**EXERCISE AIM**
Update the scholarship article from "Francis had two" up to and including "of the community.", changing "physicians" to "doctors", and give that stretch of text in full.

**PROVIDED PASSAGE**
******************************

As the first recipient of a scholarship honoring the two students who desegregated Medical College of Georgia, Zola Francis was very aware of it and the historical significance that she and her classmates represent 50 years after them.
“It was overwhelming in a good way,” said the incoming medical student at Augusta University. “It motivates me positively.”
She is the first to get the $10,000 Drs. Frank Rumph and John T. Harper Sr. Diversity in Medicine Scholarship sponsored by MCG Foundation.
Francis, 22, a graduate of Georgia Tech, is also a product of the “pipeline” programs MCG created to help students like her become better prepared to apply for and get into medicals school as the school itself works to become more diverse and more representative of the state’s population as a whole.
Francis had two straight summers of preparation, first in the Student Educational Enrichment Program (SEEP) and then the following year in the Pre-matriculation program. That first program included a lot of studying and preparation for the grueling Medical College Admission Test, including fell-length practice exams once or twice a week, she said.
“In the past, I feel like I have had trouble taking standardized tests,” Francis said. “That helped me a lot, just developing my bank of test-taking strategies.”
She also got to shadow physicians and residents in clinic and came away impressed with how in tune they were with the needs of the community.
“I really liked an institution that knows the population that they treat very well,” Francis said. “It also helped me grow a support system here.”
That includes her roommate: her sister, Adero, who is in her third year at MCG.
“I’m really close to my sister so I am happy that we will be able to come to school together and I know a lot of her classmates,” Francis said. “Her classmates were my instructors during SEEP. That’s part of the reason I felt so comfortable coming here.”
It wasn’t always that way for students like her. In the late 1990s, some of the incoming classes at MCG had only one or two black students. When Dr. Paul Wallach, vice dean for academic affairs, arrived five years ago and looked at the number of underserved minorities in that year’s incoming class, he “was concerned because Georgia is a very diverse state,” he said. Less than 10 percent of that year’s class was black or Hispanic, “which doesn’t reflect the diversity of our state,” Wallach said.

******************************

**EXERCISE DATA**
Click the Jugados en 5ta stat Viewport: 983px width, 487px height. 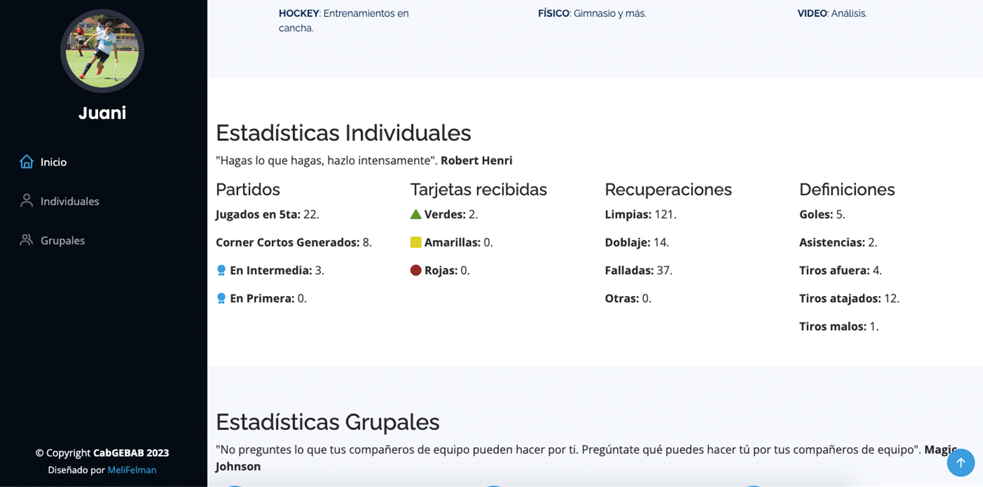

******************************

**TASK RESPONSE**
Francis had two straight summers of preparation, first in the Student Educational Enrichment Program (SEEP) and then the following year in the Pre-matriculation program. That first program included a lot of studying and preparation for the grueling Medical College Admission Test, including fell-length practice exams once or twice a week, she said.
“In the past, I feel like I have had trouble taking standardized tests,” Francis said. “That helped me a lot, just developing my bank of test-taking strategies.”
She also got to shadow doctors and residents in clinic and came away impressed with how in tune they were with the needs of the community.